==== TESTO IN ESAME ====

Con i “diritti umani” nell’Occidente liberale, democratico, illuminista, non si scherza. In nome loro siamo disposti a fare delle vere carneficine. Siamo i nuovi Robin Hood, cavalieri senza macchia e senza paura che difendono i Deboli contro i Forti, il Bene contro il Male che per noi è sempre Assoluto e non può avere dalla sua ragione alcuna. L’Occidente si è sostituito a Dio e amministra la Giustizia Universale, attraverso una sua polizia internazionale chiamata Nato alla cui testa c’è un Paese dalla morale specchiatissima, il vero faro della “cultura superiore”, l’unico ad aver sganciato l’Atomica, il solo ad avere praticato, in tempi moderni, la schiavitù, scomparsa dall’epoca romana, che ha avuto fino a mezzo secolo fa l’apartheid, che nel dopoguerra si è reso protagonista, secondo un conteggio di Gore Vidal, di 166 attacchi ad altri Stati non motivati da aggressioni nei suoi confronti, che ha 66 basi militari in 19 Paesi del mondo (senza contare quelle dell’Alleanza Atlantica, che son poi ancora basi Usa) e la cui storia è cominciata con un genocidio, anche a base di “armi chimiche” (whisky) su un popolo praticamente inerme (Winchester contro frecce).
In Serbia, in nome dei “diritti umani”, si fecero 5500 vittime civili, di cui 500 erano albanesi cioè quelli che si intendeva difendere, si è perpetrata (dopo quella del presidente croato Tudjman, nostro alleato: 800 mila serbi cacciati in un solo giorno dalle krajne) la più grande “pulizia etnica” dei Balcani: dei 360 mila serbi che vivevano in Kosovo ne sono rimasti solo 60 mila. In compenso c’è la più grande base americana del mondo. Ma questo era solo l’esordio dei “diritti umani”. In Iraq l’intervento americano ha provocato 170 mila morti, infinitamente di più di quanti ne avesse fatti Saddam Hussein in decenni di satrapia (il calcolo è stato fatto, molto semplicemente, da una rivista medica inglese confrontando i decessi dell’era Saddam con gli anni dell’intervento americano). Ma non è finita perché, acquisito l’Iraq come neoprotettorato Usa, si è innescata una feroce guerra civile fra sciiti e sunniti con decine e a volte centinaia di morti quasi ogni giorno, divenuti cosa così abituale che la stampa occidentale non ne dà più notizia, a meno che non venga accoppato qualche cristiano e allora ci sono le geremiadi del Papa che non ha mai speso una parola, dicansi una, per le vittime civili, adulti maschi, vecchi, donne, bambini, provocate dai bombardamenti Nato in Afghanistan.

====

** PROBLEMA **
Prosegui il testo sui diritti umani dal punto in cui si ferma. I dati che seguono non hanno alcun legame con il testo sui diritti umani.

==== DATI SEGUENTI ====

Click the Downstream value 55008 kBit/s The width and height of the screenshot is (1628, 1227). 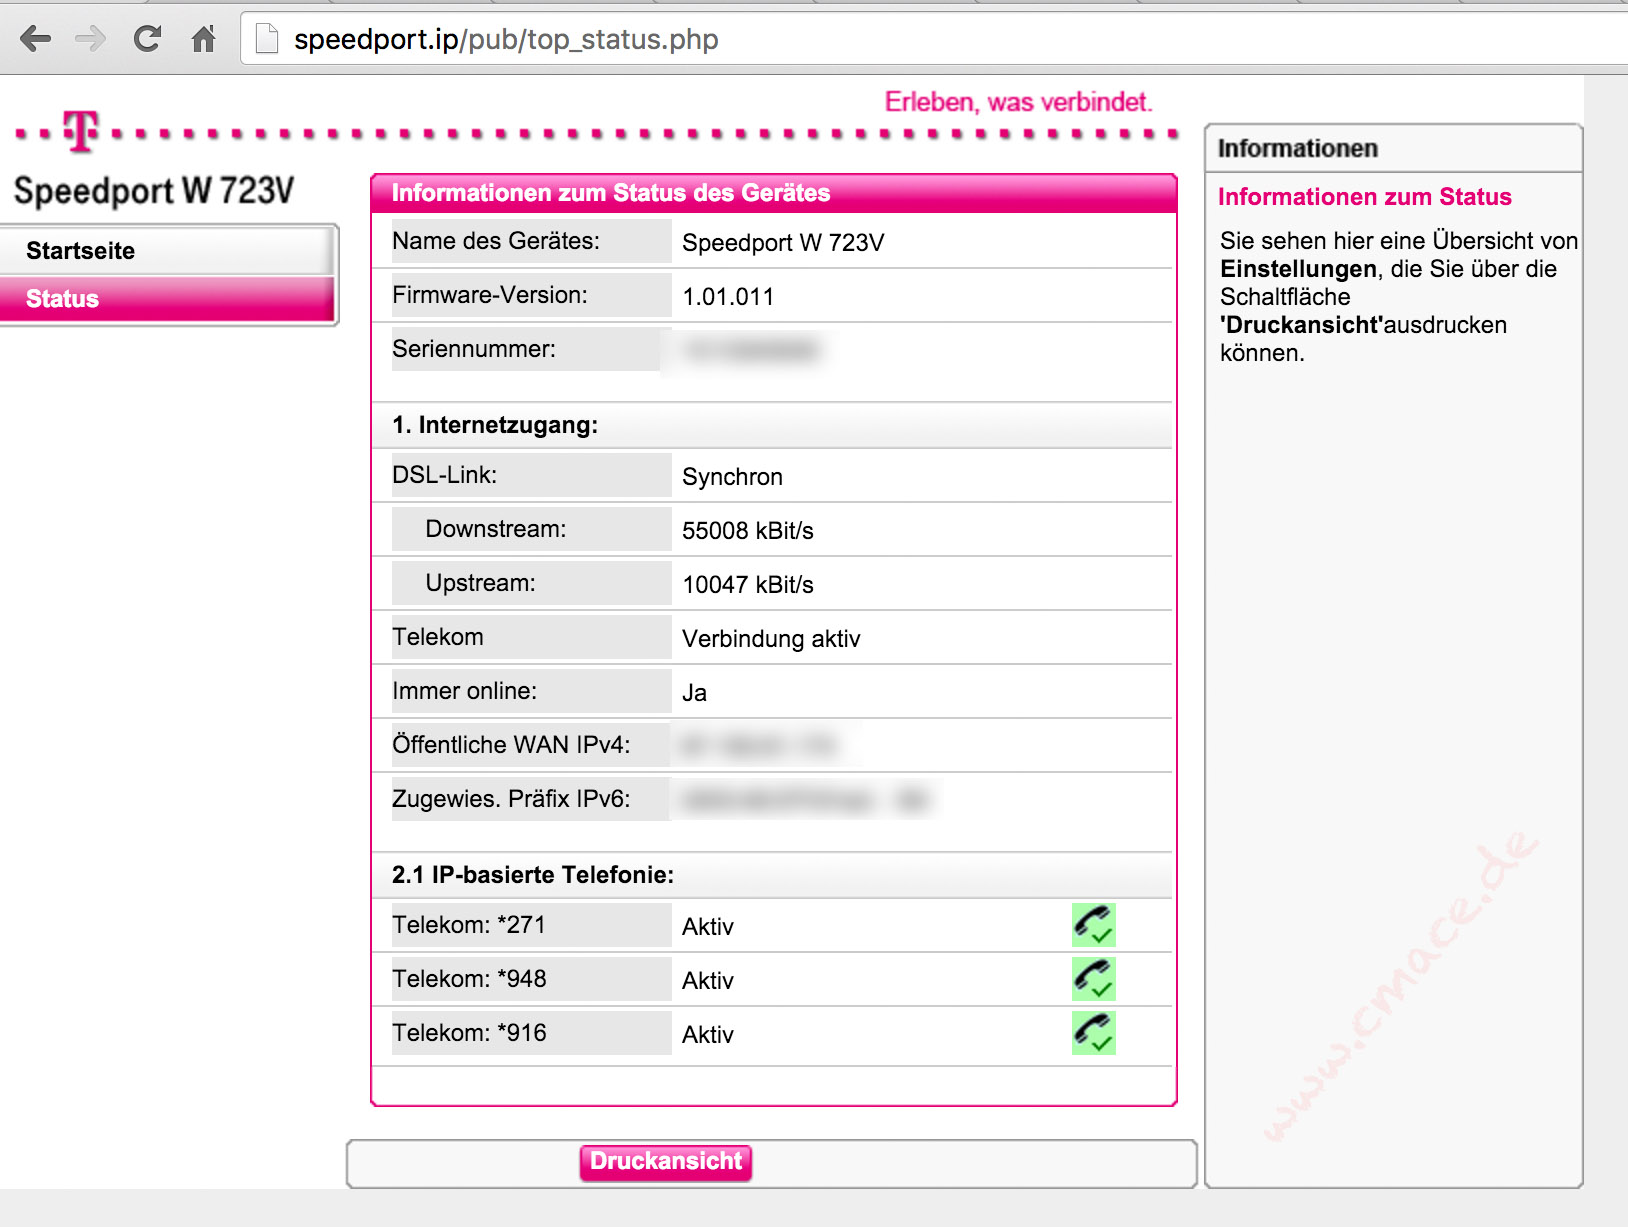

====

** RISPOSTA **
Recita un rapporto Onu del 2009: «La maggioranza delle vittime civili (circa 60 mila, ndr) è causata dai bombardamenti della Nato». Perché i difensori dei “diritti umani”, i cavalieri senza macchia e senza paura, non hanno nemmeno più il coraggio di combattere. «Se potessi» ha detto Barack Obama «manderei in Afghanistan solo i robot, per risparmiare la vita dei nostri soldati». E gli afgani? E i Talebani? Non sono uomini propriamente detti, non appartengono alla “cultura superiore”. Ma il combattente che non combatte, approfittando della sua enorme superiorità tecnologica, perde ogni legittimità. In Afghanistan come in Libia.